Выбрать главу

— Ты уже тогда не хотел быть священником? — спрашивает она сдержанно, как будто его слова разочаровали ее, хотя она уже давно со всем примирилась. — А мы думали, это ты в партизанах решил не идти в семинарию.

— Партизаны тут ни при чем, — возражает он. — Даже если бы я не пошел в партизаны, я бы никогда не стал священником.

— Не стал бы… Теперь, когда ты мне все рассказал, я знаю, что не стал бы, — задумчиво кивает она, соглашаясь со словами Ивана. — Но тогда мы ничего не знали. Ты не рассказывал, что собираешься делать. Правда, мы никогда об этом не говорили, само собой разумелось, что ты идешь в семинарию. Мартин сказал так же, как сейчас ты: «Лишь бы парень дотянул до выпускного экзамена». Тогда уже шла война, каждый день людей арестовывали, убивали; узнали мы и о люблинских облавах, поэтому все беспокоились о тебе. Мы же не знали, что с тобой. Посылали тебе деньги, если случалась оказия, продукты, ты, конечно, помнишь это, а приехать к тебе не могли. Тоне был в партизанах, для Тинче это было опасно, а отца нельзя было отправить дальше приходской церкви, да и там его видели очень редко. Поэтому мы так поздно узнали, что ты ушел в партизаны. Ты уже с полгода как был в отряде, а мы об этом еще не знали. Когда Луковка, та, что спекулировала маслом и еще бог знает чем, сказала, что не смогла передать тебе посылку, потому что тебя нет на прежней квартире, мы подумали, что тебя арестовали. Мартин ругался как бешеный. А когда узнали, что ты в партизанах, он перестал ругаться, но и разговаривать тоже перестал, целую неделю ходил как немой.

— Я не знал, как вам сообщить, — говорит Иван. — Из Любляны можно было послать письмо, но это могло быть опасным и для вас, и для меня. А из отряда я не мог. Если бы я партизанил где-нибудь на Доленской, я бы вам сообщил, чтоб не беспокоились, а с Горенской никак не мог.

«Связался с партизанами, теперь все изменится, вот увидишь. — сказал отец, когда снова заговорил. — Священника из него не выйдет, и не мечтай, — заявил он. — И что заставило парня послать все к чертям и уйти к этим проклятым лесовикам!» — сердился он. Когда Тоне ушел в партизаны, он ничего не говорил, даже меня утешал, потому что я была не в себе, ты же знаешь, я боялась за него, а какая мать, у которой сын в партизанах, не боялась? «Если пошли другие, значит, и наш должен пойти, всех, верно, не перебьют», — сказал он. Он и на Тинче не сердился, когда тот стал помогать партизанам, даже сам открывал им, когда они ночью стучались в окно.
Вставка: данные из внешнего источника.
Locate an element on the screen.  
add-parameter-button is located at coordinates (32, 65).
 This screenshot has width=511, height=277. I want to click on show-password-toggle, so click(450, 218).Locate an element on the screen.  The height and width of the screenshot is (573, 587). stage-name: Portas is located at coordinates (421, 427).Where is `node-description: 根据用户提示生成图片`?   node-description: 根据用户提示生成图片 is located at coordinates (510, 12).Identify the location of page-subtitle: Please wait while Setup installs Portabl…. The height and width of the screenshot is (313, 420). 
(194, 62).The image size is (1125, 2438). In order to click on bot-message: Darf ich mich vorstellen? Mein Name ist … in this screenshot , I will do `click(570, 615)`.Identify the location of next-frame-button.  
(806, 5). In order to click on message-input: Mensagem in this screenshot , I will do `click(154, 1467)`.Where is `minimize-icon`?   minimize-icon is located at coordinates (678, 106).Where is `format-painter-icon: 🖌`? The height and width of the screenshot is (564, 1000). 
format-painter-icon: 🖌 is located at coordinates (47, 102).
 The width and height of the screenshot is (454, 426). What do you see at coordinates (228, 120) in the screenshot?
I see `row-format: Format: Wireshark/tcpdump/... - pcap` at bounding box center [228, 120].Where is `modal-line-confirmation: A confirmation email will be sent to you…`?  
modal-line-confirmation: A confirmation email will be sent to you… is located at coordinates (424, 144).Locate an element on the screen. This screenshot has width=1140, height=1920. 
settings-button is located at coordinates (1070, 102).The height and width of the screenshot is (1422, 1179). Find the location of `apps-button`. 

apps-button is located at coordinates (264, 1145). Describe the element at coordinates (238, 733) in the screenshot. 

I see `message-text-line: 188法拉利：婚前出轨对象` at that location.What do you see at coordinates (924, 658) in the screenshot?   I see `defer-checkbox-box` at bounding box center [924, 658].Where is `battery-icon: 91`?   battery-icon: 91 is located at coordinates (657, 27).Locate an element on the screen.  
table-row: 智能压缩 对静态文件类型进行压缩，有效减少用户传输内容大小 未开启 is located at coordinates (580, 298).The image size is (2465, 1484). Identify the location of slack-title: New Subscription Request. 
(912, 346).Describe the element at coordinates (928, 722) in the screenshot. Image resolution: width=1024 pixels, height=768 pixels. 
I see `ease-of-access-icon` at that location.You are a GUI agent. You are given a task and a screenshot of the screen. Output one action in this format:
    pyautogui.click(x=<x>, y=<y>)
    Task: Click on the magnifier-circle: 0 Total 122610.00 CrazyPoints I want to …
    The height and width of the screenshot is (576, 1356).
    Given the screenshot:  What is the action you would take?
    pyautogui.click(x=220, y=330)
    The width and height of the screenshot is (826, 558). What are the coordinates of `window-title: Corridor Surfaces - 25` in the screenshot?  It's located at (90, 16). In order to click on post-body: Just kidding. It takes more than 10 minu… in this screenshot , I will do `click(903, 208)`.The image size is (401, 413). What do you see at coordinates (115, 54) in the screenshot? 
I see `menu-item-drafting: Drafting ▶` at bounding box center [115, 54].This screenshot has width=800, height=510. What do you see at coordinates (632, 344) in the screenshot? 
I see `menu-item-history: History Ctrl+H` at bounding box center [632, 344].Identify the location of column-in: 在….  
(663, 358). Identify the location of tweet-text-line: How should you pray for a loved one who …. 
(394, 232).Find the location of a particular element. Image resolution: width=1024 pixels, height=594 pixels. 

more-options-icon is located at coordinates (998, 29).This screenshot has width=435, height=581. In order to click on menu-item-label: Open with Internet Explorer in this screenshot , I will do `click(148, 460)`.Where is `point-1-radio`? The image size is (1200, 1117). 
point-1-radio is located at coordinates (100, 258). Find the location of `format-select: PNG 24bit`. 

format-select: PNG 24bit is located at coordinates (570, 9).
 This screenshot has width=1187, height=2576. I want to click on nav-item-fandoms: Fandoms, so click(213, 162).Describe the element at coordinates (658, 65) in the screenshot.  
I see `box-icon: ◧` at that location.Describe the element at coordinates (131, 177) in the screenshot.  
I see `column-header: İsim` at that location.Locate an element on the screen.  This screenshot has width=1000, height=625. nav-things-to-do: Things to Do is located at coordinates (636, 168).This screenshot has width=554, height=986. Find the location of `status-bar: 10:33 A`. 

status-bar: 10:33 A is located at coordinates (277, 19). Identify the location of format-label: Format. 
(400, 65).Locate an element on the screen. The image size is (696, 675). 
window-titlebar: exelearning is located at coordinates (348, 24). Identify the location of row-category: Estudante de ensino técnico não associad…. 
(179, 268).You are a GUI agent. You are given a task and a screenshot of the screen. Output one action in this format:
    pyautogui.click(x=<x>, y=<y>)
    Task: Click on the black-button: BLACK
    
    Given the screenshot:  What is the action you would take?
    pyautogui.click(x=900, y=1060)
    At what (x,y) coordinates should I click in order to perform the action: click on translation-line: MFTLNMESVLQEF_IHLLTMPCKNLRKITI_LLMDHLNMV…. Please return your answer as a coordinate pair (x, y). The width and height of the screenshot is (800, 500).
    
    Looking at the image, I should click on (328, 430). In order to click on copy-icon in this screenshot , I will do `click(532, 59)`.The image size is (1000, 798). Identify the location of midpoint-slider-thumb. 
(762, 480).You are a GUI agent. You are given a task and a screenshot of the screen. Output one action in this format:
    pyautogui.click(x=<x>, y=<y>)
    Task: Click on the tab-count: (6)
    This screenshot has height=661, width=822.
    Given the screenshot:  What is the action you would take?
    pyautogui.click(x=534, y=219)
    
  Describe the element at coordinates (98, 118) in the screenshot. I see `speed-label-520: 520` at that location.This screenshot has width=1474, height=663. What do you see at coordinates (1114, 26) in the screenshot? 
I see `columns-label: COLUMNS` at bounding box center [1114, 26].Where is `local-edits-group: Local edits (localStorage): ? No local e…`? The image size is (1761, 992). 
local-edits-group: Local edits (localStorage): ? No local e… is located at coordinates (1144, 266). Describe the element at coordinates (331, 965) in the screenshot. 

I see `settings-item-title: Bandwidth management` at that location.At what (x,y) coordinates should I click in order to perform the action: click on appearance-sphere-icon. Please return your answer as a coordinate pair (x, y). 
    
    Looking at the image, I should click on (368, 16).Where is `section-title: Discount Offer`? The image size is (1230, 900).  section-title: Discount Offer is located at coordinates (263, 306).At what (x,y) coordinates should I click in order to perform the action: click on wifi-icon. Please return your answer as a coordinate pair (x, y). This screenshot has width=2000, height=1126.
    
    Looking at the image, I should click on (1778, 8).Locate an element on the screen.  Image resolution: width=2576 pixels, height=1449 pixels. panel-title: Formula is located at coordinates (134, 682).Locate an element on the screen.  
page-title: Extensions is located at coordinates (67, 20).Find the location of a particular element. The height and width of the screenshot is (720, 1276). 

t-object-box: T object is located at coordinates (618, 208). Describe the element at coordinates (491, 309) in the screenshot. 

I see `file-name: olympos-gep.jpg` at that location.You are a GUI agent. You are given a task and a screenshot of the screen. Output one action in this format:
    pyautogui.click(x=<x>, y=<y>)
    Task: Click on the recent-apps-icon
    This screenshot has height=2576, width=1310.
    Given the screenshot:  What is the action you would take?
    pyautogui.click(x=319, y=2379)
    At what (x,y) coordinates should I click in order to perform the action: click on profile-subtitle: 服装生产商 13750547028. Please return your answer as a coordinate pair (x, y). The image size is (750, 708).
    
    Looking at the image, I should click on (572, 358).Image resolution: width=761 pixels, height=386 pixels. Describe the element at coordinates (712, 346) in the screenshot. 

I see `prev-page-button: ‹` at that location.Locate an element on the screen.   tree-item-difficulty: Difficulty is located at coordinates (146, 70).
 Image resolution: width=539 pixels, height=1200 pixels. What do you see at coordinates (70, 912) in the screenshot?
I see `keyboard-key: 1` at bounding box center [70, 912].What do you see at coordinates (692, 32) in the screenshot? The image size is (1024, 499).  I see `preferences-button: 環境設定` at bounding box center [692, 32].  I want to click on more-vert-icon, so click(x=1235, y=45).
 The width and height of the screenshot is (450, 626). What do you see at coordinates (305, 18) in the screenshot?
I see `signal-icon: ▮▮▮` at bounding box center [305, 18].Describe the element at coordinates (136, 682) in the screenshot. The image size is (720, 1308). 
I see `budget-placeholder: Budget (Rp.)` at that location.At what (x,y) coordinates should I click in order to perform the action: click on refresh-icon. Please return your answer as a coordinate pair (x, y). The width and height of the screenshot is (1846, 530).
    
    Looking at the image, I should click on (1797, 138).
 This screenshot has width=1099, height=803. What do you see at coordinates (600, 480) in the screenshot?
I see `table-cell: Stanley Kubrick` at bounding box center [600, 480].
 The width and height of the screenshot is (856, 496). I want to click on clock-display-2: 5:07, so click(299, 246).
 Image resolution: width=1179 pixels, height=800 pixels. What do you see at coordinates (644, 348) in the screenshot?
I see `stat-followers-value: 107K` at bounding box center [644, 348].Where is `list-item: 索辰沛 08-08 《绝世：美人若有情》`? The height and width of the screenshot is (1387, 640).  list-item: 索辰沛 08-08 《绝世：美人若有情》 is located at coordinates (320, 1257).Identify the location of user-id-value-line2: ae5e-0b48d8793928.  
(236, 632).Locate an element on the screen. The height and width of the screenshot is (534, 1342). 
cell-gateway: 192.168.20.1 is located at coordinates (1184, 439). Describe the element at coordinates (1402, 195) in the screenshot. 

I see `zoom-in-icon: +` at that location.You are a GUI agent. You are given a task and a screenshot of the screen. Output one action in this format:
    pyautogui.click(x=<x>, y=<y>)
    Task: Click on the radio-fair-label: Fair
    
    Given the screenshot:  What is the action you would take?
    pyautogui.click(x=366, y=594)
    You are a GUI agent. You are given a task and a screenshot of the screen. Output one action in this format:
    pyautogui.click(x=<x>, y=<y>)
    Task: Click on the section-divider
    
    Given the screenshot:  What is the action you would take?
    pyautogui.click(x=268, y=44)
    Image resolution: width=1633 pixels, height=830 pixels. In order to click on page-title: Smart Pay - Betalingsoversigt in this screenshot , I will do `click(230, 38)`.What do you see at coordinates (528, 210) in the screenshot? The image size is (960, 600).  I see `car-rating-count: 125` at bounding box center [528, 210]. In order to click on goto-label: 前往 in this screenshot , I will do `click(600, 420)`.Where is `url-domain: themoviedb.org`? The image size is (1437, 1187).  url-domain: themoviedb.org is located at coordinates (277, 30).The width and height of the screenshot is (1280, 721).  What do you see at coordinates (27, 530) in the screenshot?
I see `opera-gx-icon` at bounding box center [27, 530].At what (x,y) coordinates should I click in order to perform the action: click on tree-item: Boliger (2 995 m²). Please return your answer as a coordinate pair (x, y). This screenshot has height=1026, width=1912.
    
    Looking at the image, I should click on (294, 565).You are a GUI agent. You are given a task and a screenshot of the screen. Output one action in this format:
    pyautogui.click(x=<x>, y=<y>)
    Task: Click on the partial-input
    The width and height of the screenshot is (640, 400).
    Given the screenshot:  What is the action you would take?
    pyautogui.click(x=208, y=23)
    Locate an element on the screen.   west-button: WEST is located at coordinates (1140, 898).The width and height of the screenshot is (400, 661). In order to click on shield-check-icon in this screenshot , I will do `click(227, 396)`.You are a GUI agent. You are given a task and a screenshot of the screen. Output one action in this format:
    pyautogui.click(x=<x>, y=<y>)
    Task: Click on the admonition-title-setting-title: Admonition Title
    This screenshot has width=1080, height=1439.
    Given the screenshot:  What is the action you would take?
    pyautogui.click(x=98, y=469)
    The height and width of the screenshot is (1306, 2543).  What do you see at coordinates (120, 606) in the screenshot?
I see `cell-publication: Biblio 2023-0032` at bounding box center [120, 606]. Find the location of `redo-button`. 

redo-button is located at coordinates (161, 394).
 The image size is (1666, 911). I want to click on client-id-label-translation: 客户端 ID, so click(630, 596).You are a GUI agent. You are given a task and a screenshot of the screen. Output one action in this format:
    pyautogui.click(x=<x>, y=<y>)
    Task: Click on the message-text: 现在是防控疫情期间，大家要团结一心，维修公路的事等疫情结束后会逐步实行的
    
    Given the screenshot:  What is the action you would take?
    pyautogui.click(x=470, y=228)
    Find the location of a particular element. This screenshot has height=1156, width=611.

На Пепче он злился, ему не нравилось, что тот подался к белым, но и то вроде бы как-то смирился. А вот с твоим уходом и партизаны он так и не примирился. Когда узнал, что́ ты сделал, даже охладел к партизанам. Я боялась, он станет на сторону Пепче и поссорится с Тинче. Слава богу, этого не случилось, но таким, как раньше, он уже не был. Когда у нас появлялись партизаны, он смотрел на них косо, словно это именно они, те, кто сидел у нас за столом, уговорили тебя уйти в отряд. Потом он даже перестал говорить о тебе, а когда я вспоминала, притворялся глухим. Как будто тебя и нет на свете. Да, он уже тогда стал таким, каким был в ту минуту, когда ты отказался идти в семинарию. Для него ты перестал быть Кнезовым.

— Я знал, что отцу не понравится, если я уйду в партизаны. Но кто тогда думал о таких вещах, у нас была одна мысль, как бы насолить фашистам. Ты себе представить не можешь, что творилось тогда в Любляне. Молокососы-мальчишки на малолюдных улицах разоружали итальянских солдат и офицеров. Мы перерезали телефонные провода, разбрасывали листовки и не пропускали ни одной новости из леса. Каждый стремился поскорее уйти к партизанам. Когда итальянская армия отправилась к дьяволу, больше половины нашего класса ушло в лес. И я не мог иначе, мне было бы стыдно перед товарищами, я бы всю жизнь упрекал себя за то, что сидел за печкой в то время, как другие проливали кровь за родину.

— Юрчетов нам первый сказал, что ты в лесу. До тех пор о тебе ничего не было слышно. На каникулах ты был дома, но в Любляну отправился раньше, чем обычно. Не понимаю, почему ты не ушел в партизаны прямо отсюда. Остался бы на Доленской, поближе к дому.

— Я не мог, мама, нельзя было, — отвечает он. — Я был связан, в Любляне у меня были свои дела, мне не разрешали уйти в партизаны. Ну, а когда все ринулись в лес, тогда и мне позволили.